* _Data in this exercise_:
=== Begin Enclosure ===

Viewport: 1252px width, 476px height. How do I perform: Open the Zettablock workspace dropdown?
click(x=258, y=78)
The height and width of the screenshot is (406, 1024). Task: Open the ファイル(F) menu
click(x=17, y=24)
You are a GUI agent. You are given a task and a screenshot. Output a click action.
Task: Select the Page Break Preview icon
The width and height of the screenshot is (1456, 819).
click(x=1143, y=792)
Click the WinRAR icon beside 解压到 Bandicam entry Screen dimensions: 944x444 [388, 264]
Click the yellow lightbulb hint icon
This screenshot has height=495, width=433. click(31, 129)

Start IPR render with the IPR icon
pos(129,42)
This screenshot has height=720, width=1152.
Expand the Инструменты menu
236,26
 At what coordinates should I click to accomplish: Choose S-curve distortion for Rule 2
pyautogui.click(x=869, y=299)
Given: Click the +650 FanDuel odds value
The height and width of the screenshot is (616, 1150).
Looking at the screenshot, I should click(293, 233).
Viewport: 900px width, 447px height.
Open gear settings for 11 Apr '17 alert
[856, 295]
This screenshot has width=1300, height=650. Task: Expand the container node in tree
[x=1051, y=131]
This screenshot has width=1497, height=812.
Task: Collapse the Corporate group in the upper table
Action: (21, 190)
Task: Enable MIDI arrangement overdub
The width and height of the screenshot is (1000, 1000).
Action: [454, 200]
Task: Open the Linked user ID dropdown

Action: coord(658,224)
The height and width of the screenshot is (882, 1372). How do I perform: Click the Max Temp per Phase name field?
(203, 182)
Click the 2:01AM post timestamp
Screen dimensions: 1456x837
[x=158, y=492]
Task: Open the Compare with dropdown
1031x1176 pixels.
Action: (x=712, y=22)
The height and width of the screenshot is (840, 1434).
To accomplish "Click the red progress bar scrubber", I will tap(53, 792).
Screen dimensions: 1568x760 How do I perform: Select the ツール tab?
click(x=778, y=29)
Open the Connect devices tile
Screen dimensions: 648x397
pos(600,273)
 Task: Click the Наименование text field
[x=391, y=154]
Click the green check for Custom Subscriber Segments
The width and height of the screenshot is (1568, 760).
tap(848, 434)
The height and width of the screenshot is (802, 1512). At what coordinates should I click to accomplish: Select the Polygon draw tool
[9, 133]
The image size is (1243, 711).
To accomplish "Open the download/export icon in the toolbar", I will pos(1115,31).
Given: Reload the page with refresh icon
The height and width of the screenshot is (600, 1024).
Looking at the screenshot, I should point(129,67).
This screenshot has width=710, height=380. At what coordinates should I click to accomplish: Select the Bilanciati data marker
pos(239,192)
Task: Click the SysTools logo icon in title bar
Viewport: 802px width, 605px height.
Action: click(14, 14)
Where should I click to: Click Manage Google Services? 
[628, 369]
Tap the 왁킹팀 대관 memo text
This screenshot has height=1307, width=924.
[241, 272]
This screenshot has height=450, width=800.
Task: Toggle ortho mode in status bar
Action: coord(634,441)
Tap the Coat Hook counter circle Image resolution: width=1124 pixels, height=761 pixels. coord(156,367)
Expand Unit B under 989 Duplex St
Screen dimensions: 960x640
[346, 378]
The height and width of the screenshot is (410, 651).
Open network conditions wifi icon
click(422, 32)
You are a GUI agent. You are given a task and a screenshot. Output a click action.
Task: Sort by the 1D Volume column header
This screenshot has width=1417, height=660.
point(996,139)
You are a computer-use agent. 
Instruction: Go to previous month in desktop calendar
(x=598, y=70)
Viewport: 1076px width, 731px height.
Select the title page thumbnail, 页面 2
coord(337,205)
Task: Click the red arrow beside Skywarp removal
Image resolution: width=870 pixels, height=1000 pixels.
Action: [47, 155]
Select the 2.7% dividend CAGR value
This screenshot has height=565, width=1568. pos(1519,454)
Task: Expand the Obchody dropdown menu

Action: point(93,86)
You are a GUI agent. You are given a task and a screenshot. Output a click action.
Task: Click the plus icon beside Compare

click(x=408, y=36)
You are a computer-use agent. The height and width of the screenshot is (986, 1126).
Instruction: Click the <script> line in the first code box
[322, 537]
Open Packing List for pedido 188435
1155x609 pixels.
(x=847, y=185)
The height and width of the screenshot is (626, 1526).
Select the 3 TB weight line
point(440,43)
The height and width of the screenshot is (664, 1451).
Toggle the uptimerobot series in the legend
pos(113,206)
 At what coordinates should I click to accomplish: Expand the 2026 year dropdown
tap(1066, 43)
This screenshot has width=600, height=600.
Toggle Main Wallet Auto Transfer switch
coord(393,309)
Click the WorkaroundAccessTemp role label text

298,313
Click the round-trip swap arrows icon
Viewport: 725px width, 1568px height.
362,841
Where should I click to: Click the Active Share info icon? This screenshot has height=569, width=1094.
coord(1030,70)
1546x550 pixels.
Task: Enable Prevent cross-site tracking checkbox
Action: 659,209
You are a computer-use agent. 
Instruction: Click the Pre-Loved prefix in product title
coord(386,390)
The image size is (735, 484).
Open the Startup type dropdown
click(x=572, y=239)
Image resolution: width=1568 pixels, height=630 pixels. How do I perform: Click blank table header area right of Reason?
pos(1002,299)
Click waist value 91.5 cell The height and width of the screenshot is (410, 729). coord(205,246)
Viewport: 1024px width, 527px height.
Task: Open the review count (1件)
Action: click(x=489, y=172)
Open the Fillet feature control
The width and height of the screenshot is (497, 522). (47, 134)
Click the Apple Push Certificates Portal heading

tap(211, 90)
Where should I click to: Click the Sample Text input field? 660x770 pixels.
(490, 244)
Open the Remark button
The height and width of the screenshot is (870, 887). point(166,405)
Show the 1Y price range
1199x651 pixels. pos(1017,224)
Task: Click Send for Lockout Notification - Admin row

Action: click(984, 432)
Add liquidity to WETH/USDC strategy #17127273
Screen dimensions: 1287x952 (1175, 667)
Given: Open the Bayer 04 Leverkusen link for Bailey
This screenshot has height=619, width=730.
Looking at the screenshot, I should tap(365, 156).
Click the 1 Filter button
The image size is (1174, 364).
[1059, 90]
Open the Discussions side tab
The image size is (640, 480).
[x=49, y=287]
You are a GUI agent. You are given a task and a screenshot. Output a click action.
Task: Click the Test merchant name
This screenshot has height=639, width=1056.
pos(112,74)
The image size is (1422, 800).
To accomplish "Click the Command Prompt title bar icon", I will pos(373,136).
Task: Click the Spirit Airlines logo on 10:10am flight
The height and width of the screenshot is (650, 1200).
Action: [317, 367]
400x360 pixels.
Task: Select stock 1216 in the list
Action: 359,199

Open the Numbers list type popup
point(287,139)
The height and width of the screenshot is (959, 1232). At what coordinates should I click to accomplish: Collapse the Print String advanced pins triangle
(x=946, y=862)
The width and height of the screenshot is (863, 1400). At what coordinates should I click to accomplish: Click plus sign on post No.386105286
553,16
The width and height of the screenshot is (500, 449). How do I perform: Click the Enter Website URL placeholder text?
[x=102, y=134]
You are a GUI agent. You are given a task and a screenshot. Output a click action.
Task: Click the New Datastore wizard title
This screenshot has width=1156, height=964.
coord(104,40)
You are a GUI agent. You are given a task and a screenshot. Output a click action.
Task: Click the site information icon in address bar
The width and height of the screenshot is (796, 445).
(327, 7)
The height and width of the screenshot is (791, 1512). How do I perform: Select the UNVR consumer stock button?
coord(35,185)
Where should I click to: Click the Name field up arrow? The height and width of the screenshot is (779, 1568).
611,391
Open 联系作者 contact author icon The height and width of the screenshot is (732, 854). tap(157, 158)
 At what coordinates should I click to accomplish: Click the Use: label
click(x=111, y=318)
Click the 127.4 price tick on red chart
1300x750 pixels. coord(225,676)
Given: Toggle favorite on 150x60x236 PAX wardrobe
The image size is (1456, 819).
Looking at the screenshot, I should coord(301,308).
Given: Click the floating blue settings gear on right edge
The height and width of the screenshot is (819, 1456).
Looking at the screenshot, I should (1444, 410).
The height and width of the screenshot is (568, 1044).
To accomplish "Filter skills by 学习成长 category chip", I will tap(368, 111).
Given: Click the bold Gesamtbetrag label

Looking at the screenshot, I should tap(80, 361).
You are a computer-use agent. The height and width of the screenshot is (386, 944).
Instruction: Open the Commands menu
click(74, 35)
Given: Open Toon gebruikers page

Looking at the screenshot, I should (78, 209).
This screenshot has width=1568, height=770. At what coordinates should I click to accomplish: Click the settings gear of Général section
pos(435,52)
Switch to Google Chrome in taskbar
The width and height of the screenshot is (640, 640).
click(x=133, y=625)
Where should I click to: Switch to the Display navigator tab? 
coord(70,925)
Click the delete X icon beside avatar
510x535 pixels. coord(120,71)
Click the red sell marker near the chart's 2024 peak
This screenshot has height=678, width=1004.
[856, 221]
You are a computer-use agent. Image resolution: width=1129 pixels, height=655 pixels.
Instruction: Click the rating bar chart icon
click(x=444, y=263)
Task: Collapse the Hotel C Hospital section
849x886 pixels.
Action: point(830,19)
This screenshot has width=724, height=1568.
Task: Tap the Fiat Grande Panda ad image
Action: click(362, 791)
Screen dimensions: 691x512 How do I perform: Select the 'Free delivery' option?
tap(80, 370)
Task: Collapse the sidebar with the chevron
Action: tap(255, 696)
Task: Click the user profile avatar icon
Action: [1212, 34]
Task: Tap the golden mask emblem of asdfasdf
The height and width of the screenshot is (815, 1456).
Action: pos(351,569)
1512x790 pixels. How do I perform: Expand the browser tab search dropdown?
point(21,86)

=== End Enclosure ===

* _The problem_: For the listing above, identify each line bearing "computer".

* _Result_:
You are a computer-use agent. 
You are a computer-use agent. The height and width of the screenshot is (986, 1126).
You are a computer-use agent. 
You are a computer-use agent. The height and width of the screenshot is (386, 944).
You are a computer-use agent. Image resolution: width=1129 pixels, height=655 pixels.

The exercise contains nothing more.